● **Assignment**: Copy the records below verbatim, from the first line through the line containing "Screen dimensions: 493x328", inclusive, and output nothing else.

++++ Information supplied ++++

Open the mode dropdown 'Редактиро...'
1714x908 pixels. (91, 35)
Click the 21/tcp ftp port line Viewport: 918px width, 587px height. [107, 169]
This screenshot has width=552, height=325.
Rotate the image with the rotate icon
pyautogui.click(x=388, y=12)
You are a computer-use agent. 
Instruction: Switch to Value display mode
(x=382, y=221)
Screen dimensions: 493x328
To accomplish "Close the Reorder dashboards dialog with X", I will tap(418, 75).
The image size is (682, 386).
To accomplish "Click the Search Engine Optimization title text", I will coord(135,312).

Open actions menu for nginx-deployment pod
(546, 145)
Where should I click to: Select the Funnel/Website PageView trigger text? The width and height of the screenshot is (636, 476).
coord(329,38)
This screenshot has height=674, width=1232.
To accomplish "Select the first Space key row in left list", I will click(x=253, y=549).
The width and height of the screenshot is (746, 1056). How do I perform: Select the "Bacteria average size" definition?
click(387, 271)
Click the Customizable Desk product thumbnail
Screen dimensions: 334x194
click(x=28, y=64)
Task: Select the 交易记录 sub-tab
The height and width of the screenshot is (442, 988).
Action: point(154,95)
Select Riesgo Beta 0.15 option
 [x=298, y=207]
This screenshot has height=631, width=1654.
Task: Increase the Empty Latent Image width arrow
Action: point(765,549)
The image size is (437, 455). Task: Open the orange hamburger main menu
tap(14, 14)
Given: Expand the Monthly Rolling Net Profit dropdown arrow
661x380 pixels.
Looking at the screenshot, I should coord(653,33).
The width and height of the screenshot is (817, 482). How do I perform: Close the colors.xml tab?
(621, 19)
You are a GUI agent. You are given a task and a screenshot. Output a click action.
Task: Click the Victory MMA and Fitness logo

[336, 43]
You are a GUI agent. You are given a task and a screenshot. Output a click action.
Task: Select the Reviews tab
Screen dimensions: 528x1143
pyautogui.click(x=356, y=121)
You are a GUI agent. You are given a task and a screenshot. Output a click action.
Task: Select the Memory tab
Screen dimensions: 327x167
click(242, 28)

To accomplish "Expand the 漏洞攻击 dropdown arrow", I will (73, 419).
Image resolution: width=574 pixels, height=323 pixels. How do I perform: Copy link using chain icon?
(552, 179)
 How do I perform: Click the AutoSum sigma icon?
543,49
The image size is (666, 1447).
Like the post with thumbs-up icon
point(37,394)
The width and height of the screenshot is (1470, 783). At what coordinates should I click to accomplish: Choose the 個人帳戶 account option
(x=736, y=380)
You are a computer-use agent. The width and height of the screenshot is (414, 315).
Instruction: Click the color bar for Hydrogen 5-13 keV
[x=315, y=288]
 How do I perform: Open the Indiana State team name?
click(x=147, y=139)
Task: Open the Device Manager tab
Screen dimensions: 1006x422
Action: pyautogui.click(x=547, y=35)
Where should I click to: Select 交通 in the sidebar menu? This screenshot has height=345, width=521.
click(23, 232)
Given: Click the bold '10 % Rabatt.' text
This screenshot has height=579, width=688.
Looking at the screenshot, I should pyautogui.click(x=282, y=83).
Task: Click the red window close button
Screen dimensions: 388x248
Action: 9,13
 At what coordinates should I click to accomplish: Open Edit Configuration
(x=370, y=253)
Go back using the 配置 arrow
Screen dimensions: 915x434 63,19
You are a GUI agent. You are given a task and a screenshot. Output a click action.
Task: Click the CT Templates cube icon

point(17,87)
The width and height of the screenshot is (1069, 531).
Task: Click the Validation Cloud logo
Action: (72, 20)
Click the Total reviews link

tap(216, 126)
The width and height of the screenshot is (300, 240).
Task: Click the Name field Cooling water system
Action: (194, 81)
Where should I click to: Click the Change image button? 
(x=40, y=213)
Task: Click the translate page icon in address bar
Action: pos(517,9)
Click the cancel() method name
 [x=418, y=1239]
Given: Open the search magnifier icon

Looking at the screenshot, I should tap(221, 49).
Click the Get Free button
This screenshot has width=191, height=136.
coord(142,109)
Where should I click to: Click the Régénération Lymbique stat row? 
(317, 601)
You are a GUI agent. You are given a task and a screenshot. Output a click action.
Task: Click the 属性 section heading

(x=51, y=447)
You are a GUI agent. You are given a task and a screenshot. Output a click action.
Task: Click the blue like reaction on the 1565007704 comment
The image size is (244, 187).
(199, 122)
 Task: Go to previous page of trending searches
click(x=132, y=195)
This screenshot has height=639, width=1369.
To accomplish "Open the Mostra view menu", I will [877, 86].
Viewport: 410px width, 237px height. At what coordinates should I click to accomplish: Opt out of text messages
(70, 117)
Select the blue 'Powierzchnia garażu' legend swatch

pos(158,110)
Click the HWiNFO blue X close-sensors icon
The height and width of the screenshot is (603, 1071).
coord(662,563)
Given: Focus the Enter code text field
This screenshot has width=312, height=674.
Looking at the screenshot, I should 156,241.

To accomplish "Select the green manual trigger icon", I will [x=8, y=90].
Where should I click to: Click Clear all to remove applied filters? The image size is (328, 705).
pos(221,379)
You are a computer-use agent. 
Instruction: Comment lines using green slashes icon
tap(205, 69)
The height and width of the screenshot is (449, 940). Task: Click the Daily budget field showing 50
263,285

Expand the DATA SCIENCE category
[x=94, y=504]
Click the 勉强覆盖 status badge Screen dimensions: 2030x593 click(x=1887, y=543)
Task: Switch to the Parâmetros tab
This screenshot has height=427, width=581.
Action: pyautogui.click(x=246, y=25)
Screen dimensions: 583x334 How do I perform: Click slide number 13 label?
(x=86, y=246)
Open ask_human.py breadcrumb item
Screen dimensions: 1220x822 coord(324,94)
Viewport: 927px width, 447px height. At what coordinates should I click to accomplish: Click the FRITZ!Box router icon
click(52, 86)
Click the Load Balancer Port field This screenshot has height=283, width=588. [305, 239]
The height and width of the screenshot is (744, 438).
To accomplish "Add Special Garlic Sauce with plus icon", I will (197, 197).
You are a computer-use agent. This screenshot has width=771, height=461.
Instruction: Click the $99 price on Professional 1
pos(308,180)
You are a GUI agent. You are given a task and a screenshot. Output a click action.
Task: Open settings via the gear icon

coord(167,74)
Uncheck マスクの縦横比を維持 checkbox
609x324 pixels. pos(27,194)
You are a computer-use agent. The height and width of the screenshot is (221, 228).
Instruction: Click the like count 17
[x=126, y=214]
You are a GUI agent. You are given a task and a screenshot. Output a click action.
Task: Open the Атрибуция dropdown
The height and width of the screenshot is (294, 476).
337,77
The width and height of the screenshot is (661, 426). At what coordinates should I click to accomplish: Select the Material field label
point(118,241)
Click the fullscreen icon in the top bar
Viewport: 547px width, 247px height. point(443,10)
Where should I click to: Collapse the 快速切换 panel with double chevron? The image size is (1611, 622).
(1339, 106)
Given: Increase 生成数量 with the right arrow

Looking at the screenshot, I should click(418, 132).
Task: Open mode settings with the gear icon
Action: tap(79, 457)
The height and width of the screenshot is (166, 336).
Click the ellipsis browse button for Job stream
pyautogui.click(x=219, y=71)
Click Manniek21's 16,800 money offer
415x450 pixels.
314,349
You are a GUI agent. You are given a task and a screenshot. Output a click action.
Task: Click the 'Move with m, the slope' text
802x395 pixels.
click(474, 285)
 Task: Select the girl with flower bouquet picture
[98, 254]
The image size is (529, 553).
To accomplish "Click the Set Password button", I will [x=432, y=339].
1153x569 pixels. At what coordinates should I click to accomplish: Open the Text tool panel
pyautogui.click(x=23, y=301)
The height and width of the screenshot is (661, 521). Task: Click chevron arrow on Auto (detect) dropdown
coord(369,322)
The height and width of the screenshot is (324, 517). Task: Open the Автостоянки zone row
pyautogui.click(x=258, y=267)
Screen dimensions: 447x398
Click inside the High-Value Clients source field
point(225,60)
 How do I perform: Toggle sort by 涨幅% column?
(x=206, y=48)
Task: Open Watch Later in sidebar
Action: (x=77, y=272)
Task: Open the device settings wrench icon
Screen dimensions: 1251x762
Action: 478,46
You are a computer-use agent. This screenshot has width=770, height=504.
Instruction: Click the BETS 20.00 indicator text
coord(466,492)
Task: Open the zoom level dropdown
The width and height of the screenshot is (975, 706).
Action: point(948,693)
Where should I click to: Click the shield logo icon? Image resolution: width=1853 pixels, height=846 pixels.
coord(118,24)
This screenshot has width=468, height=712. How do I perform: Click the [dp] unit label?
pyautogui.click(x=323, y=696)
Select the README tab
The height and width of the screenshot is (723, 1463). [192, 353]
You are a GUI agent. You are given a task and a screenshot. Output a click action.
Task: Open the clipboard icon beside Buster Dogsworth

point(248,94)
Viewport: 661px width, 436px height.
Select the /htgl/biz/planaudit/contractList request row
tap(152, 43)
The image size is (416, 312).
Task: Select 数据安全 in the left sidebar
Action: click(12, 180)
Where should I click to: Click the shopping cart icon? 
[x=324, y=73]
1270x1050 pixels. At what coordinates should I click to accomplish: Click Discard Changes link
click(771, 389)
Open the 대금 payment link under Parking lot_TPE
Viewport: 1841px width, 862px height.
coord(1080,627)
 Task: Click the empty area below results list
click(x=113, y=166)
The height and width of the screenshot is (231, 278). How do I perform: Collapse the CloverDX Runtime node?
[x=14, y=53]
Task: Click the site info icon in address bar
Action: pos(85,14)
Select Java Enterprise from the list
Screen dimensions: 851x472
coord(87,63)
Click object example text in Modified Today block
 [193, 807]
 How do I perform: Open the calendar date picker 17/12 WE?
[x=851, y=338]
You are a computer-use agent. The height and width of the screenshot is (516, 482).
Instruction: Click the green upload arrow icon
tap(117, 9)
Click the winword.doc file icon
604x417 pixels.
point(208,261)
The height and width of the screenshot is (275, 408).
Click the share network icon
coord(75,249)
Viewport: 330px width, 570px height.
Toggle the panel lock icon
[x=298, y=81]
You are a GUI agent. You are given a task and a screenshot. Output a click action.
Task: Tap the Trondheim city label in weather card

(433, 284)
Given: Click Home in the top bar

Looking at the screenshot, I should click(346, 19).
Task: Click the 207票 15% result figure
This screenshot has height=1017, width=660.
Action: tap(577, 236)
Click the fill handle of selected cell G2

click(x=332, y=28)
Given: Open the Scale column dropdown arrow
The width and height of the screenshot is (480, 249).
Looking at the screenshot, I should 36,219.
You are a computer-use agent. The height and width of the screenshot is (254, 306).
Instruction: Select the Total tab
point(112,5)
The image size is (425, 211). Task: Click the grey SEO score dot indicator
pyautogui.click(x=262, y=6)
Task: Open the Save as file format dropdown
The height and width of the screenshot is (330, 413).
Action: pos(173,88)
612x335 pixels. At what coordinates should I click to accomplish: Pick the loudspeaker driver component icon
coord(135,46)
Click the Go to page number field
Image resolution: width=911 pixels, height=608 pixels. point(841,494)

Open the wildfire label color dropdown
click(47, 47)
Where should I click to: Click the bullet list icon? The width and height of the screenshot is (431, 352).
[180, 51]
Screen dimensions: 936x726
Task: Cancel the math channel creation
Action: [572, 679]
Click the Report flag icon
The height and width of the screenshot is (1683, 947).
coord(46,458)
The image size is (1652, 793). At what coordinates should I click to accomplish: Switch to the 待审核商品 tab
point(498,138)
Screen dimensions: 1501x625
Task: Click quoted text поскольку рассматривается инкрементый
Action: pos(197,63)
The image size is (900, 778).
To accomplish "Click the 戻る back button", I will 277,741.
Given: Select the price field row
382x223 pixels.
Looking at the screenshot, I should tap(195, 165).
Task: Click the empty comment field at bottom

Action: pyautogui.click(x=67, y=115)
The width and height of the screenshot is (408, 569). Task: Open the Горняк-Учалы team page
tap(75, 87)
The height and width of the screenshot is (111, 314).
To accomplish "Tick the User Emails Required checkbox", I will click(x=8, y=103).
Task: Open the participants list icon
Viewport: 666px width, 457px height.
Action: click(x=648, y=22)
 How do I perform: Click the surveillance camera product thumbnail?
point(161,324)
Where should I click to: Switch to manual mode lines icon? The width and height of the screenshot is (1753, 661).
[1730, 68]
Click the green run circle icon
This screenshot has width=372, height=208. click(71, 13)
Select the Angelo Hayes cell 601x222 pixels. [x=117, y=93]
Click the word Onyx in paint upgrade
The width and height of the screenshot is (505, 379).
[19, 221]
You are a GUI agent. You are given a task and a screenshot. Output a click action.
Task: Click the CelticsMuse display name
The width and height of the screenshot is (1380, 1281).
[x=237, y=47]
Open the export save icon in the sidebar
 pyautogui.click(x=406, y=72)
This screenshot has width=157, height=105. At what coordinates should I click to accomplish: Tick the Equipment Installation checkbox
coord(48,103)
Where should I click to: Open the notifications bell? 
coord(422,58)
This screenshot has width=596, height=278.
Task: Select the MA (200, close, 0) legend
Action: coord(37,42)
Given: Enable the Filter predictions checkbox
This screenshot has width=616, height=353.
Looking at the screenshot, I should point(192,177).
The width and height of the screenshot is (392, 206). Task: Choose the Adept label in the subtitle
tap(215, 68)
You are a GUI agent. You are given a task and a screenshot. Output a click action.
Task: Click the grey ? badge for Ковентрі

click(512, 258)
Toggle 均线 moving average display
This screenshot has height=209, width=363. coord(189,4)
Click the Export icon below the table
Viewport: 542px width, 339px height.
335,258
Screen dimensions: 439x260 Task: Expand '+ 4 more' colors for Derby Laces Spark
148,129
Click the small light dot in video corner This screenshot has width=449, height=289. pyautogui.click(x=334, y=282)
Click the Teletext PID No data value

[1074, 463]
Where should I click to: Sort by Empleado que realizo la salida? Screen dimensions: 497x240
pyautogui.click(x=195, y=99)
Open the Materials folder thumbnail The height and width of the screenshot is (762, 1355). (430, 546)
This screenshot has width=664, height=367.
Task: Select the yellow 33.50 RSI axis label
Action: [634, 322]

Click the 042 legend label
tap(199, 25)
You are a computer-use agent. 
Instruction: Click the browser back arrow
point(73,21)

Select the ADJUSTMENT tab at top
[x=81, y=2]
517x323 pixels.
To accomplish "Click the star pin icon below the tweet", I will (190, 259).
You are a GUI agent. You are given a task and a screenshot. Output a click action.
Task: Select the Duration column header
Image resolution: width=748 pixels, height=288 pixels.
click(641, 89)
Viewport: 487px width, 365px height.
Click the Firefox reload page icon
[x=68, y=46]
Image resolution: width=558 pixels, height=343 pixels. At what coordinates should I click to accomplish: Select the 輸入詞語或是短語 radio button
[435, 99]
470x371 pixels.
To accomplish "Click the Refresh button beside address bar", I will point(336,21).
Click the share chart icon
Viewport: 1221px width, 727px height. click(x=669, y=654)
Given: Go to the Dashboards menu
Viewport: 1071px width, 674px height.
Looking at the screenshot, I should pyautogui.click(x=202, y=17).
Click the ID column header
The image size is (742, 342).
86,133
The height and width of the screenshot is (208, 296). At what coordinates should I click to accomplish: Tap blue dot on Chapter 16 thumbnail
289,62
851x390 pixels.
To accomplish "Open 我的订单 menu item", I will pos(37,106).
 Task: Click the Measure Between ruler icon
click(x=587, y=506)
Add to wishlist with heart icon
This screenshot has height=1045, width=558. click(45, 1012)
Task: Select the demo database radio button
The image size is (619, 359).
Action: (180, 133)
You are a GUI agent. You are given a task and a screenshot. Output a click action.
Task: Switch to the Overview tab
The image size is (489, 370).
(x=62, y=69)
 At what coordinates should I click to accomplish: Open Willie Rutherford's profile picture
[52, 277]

++++

● **Solution for this task**:
Open the mode dropdown 'Редактиро...'
1714x908 pixels. (91, 35)
Click the 21/tcp ftp port line Viewport: 918px width, 587px height. [107, 169]
This screenshot has width=552, height=325.
Rotate the image with the rotate icon
pyautogui.click(x=388, y=12)
You are a computer-use agent. 
Instruction: Switch to Value display mode
(x=382, y=221)
Screen dimensions: 493x328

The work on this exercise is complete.